Set out exactly every line of the entries below, starting at the line that holds "This screenshot has width=1029, height=718." and stopping after the line that holds "You are a computer-use agent. This".

Top of Stored data

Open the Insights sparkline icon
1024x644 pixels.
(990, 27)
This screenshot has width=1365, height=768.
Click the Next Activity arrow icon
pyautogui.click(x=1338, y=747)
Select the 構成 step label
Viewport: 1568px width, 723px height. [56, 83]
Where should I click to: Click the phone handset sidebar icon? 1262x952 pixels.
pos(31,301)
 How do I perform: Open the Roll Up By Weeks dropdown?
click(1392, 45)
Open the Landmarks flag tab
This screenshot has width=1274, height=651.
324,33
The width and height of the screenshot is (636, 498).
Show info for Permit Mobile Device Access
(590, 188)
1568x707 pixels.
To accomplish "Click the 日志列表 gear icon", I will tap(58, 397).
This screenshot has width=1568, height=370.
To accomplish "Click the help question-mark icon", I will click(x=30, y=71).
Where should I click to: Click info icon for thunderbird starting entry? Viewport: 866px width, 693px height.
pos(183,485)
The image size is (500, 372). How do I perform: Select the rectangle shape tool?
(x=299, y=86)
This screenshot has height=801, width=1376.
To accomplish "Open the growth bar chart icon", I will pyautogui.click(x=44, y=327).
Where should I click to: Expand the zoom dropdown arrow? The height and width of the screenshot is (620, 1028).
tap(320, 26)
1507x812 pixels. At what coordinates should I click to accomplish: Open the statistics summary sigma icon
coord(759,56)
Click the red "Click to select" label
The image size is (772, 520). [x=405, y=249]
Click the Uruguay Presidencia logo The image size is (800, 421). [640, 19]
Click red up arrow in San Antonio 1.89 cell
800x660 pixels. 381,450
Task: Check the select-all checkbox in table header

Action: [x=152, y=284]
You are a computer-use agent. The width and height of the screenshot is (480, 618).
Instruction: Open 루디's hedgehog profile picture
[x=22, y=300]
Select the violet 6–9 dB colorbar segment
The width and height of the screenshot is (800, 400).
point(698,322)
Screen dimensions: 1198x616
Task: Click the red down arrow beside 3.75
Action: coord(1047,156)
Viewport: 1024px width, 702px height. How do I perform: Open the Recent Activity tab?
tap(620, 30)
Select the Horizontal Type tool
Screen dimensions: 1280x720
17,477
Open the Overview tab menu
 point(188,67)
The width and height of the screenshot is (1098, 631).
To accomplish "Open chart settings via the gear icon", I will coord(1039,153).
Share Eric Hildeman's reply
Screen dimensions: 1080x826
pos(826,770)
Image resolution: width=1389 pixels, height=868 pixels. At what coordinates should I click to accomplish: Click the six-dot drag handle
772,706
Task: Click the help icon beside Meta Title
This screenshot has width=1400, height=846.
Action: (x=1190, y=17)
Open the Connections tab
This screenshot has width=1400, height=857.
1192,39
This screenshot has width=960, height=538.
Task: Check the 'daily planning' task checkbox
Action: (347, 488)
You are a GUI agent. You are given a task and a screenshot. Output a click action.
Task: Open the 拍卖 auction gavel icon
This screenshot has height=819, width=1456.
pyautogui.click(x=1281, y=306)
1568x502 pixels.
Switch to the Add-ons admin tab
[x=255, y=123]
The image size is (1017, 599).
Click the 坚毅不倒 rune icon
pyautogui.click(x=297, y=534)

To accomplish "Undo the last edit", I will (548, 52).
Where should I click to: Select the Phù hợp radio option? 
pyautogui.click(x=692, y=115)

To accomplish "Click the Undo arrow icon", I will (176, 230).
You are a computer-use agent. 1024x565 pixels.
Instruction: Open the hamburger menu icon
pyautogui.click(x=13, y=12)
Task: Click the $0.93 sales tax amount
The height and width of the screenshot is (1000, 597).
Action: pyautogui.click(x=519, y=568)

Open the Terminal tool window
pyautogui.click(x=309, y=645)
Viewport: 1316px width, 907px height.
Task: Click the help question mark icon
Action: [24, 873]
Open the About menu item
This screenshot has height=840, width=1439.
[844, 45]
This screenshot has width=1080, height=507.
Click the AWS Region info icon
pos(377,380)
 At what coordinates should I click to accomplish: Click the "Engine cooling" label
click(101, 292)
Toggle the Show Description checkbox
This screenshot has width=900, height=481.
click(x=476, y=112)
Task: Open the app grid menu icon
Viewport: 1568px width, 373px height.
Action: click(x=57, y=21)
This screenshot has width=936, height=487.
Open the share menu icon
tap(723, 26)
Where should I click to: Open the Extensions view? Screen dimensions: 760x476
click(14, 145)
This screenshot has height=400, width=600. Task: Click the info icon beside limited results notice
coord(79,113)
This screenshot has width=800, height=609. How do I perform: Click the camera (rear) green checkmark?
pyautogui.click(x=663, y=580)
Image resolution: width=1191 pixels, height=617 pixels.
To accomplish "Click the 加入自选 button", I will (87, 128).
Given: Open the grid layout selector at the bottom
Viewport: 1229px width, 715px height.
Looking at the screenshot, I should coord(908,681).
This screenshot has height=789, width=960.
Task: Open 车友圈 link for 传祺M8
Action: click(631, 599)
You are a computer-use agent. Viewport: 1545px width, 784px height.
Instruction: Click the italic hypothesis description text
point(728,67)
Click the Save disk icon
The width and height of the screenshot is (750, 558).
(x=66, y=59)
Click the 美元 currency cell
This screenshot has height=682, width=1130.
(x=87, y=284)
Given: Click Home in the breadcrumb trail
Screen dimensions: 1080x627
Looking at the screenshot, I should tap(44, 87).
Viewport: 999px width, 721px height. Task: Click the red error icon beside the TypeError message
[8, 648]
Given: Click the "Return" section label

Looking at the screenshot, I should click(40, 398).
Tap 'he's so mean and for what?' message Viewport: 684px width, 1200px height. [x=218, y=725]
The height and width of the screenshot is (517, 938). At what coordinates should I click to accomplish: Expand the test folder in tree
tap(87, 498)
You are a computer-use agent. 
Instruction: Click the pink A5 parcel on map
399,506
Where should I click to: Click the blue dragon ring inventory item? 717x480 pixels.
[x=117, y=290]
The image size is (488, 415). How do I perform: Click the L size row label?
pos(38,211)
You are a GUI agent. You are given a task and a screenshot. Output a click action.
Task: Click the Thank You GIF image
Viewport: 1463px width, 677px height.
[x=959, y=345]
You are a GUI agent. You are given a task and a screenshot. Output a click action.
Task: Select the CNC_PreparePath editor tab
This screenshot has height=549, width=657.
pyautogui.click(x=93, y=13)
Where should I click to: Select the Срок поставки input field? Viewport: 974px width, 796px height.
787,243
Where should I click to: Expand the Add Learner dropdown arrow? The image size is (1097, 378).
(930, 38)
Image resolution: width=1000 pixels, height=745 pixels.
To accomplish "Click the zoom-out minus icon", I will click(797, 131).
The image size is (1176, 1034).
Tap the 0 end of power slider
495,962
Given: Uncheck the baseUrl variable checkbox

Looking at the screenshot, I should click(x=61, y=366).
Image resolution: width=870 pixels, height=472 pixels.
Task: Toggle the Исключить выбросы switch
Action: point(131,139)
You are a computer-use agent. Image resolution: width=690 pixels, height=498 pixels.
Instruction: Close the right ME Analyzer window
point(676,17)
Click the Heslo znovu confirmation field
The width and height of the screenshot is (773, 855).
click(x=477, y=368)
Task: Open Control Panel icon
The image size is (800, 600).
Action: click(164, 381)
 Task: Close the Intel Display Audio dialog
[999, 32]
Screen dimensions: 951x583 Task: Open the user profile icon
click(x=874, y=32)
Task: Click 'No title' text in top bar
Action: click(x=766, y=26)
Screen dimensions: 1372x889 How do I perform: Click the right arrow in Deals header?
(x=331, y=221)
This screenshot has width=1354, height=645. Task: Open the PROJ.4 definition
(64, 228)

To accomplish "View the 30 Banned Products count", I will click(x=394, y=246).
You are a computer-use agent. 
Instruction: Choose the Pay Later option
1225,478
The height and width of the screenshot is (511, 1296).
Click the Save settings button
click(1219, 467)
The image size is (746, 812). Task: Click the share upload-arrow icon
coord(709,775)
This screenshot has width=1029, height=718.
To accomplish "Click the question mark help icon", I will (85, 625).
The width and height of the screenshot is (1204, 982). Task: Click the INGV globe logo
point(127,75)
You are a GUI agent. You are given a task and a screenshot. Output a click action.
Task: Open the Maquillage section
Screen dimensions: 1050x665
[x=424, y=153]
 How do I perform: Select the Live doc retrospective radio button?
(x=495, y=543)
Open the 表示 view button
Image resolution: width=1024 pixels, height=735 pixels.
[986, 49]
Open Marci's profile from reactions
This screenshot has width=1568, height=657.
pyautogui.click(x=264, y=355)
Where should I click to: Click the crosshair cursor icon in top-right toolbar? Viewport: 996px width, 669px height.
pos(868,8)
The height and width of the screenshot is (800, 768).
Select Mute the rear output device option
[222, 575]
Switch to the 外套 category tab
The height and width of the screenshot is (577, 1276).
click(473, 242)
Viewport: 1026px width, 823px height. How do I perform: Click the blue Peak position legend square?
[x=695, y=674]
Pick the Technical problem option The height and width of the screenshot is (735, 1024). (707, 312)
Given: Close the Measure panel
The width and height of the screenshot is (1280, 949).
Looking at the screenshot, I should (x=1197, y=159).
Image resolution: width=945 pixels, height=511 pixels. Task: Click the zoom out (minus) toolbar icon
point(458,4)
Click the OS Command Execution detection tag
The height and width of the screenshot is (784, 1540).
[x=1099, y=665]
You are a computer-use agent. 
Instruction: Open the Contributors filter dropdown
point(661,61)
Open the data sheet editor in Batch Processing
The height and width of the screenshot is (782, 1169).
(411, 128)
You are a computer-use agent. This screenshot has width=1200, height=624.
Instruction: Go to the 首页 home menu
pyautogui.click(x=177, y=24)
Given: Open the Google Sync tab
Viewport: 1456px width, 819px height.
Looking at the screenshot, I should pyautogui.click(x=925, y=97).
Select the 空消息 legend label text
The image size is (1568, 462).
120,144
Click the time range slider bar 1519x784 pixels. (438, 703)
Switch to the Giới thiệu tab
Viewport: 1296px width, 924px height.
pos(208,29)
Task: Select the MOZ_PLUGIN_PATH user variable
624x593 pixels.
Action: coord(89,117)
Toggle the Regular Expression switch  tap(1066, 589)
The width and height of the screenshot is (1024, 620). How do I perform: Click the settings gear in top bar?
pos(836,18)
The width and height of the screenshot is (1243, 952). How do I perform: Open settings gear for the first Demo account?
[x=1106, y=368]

Bottom of Stored data

→ **Task answer**:
This screenshot has width=1029, height=718.
To accomplish "Click the question mark help icon", I will (85, 625).
The width and height of the screenshot is (1204, 982). Task: Click the INGV globe logo
point(127,75)
You are a GUI agent. You are given a task and a screenshot. Output a click action.
Task: Open the Maquillage section
Screen dimensions: 1050x665
[x=424, y=153]
 How do I perform: Select the Live doc retrospective radio button?
(x=495, y=543)
Open the 表示 view button
Image resolution: width=1024 pixels, height=735 pixels.
[986, 49]
Open Marci's profile from reactions
This screenshot has width=1568, height=657.
pyautogui.click(x=264, y=355)
Where should I click to: Click the crosshair cursor icon in top-right toolbar? Viewport: 996px width, 669px height.
pos(868,8)
The height and width of the screenshot is (800, 768).
Select Mute the rear output device option
[222, 575]
Switch to the 外套 category tab
The height and width of the screenshot is (577, 1276).
click(473, 242)
Viewport: 1026px width, 823px height. How do I perform: Click the blue Peak position legend square?
[x=695, y=674]
Pick the Technical problem option The height and width of the screenshot is (735, 1024). (707, 312)
Given: Close the Measure panel
The width and height of the screenshot is (1280, 949).
Looking at the screenshot, I should (x=1197, y=159).
Image resolution: width=945 pixels, height=511 pixels. Task: Click the zoom out (minus) toolbar icon
point(458,4)
Click the OS Command Execution detection tag
The height and width of the screenshot is (784, 1540).
[x=1099, y=665]
You are a computer-use agent. 
Instruction: Open the Contributors filter dropdown
point(661,61)
Open the data sheet editor in Batch Processing
The height and width of the screenshot is (782, 1169).
(411, 128)
You are a computer-use agent. This screenshot has width=1200, height=624.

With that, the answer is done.